在多个表单ajax中提交一种表单

Question

I've been a lurker for some time, but this is my first post (and motivated me to sign up), I've searched countless posts, but can't find a solution that best works. This is part of a project where users search a database and have the option to add returned results to a saved location (posting the id, resid, to a separate mysql table).

The search function is in a separate php file, the relevant parts of the code are below (I've stripped out a lot of the formatting):

// Output HTML formats
    $html ='<tr >
      <form id="myForm" method="post">
        <input type="hidden" id="resid" name="resid" value="ther3sidd">
        <input type="hidden" id="lesid" name="lesid" value="liD1">
        <input type="button" id="submitFormData" onclick="SubmitFormData()" value="Submit" />
      </form>
         </tr>';

The values "ther3sidd" and "liD1" get replaced with values unique to the item returned by the search, and are numerical values. There will also be multiple of the forms returned on the user facing page all with the same id of myForm (but different lesid and resid).
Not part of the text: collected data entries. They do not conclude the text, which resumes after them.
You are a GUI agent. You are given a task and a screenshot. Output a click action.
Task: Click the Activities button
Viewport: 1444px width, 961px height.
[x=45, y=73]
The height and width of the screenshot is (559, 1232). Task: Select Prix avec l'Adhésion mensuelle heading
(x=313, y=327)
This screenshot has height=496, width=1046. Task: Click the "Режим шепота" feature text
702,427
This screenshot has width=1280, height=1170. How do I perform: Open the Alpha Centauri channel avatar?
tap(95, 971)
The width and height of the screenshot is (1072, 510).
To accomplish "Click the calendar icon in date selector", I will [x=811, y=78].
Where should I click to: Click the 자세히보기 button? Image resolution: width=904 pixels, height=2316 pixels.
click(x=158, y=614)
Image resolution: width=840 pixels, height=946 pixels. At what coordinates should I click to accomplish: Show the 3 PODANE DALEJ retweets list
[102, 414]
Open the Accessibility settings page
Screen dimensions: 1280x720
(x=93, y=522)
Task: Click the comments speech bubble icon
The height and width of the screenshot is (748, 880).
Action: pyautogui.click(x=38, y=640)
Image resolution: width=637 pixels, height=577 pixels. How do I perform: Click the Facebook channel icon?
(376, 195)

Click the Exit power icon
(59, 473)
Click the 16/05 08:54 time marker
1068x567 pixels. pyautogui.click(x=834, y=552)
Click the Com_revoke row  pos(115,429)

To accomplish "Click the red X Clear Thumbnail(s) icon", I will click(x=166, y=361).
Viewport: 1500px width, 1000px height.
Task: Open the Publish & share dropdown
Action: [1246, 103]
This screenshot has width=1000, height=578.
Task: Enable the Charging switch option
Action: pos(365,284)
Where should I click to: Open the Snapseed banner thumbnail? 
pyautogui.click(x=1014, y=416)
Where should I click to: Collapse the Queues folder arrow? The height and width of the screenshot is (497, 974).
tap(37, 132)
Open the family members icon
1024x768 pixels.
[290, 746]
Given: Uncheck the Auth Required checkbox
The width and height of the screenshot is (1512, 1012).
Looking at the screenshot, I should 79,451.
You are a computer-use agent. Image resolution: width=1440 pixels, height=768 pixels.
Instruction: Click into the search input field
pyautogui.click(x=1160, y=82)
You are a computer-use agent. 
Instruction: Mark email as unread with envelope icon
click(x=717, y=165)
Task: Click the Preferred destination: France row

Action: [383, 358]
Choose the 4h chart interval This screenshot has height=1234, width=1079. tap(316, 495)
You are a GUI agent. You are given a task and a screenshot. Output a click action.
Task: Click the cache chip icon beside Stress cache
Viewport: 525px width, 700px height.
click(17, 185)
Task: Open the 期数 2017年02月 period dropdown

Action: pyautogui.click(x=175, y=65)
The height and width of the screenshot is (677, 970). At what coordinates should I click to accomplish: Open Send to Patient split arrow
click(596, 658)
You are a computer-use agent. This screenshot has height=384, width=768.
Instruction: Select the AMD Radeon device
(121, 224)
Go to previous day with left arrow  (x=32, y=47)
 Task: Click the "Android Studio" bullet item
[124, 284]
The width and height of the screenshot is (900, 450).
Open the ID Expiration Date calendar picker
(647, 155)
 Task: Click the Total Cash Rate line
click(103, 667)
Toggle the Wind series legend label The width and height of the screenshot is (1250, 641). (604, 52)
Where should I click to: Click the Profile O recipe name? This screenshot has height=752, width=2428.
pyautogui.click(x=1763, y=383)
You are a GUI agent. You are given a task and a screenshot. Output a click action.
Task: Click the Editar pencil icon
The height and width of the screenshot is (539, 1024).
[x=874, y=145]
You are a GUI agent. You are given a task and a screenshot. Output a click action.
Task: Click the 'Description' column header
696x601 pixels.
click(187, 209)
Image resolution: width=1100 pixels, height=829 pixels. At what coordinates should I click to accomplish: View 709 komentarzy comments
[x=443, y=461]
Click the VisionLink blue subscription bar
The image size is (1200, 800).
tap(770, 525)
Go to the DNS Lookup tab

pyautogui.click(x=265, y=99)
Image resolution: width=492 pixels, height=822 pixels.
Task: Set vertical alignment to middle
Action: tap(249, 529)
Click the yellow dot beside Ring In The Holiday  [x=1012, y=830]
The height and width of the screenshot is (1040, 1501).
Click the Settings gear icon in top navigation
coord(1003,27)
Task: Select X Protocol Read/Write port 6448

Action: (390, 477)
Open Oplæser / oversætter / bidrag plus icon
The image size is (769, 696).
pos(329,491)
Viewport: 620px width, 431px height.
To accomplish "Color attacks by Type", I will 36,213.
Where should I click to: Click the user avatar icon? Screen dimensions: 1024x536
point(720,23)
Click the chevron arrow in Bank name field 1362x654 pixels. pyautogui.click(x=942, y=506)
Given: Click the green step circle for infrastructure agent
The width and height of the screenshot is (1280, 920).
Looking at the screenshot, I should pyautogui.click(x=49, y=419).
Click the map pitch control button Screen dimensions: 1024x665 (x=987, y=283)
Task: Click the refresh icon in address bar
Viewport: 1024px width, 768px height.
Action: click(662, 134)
The search results are outputted to the page the user is on and a button can be pressed to add the result to a mysql table using the script below (stored in the page the user is on).

function SubmitFormData() {       
    var lesid = $('input[name="lesid"]').val();
    var resid = $('input[name="resid"]').val(); 
    var dataString = {lesid: lesid, resid: resid}

    $.ajax({
        type: "POST",
        url: 'lesresadd.php',
        data: dataString, 
    })} 

Below is the php file lesresadd.php (without the connection info)

$lessonid = $_POST['lesid'];
$resourceid = $_POST['resid'];

$sql = "INSERT INTO lessons_resources (lesson_id, resource_id)
VALUES ('$lessonid', '$resourceid')";

$result = $conn->query($sql)

The code works fine and can submit data to the mysql table, however, the main issue is that the values for resid and lesid are for the first result from the search function (and not the one selected with the button click). I know that I need to use 'this' somewhere on the variable, however, I am not sure of the correct syntax. For example, I have tried the following (and many variants on it):

var lesid = $this().('input[name="lesid"]').val();

But this does not work. Maybe, there is more I need to do to the code, and it isn't as simple as just adding 'this' somewhere. I am reasonably new to AJAX and entirely self taught from visiting sites just like stack overflow. Any advice would be greatly appreciated.

Answer 1

It's not the neatest solution, but here goes:

$html = "";
$i = 1;
while($r = mysql_fetch_object($res))
{
    $html .='<tr>
        <input type="hidden" id="resid'.$i.'" name="resid" value="ther3sidd">
        <input type="hidden" id="lesid'.$i.'" name="lesid" value="liD1">
        <input type="button" class="submitFormData" onclick="SubmitFormData('.$i.')" value="Submit" />
         </tr>';
    $i++;
}

Then in your JavaScript:

function SubmitFormData(id) {       
    var lesid = $('#lesid'+id).val();
    var resid = $('#resid'+id).val(); 
    var dataString = {lesid: lesid, resid: resid}

    $.ajax({
        type: "POST",
        url: 'lesresadd.php',
        data: dataString, 
    })}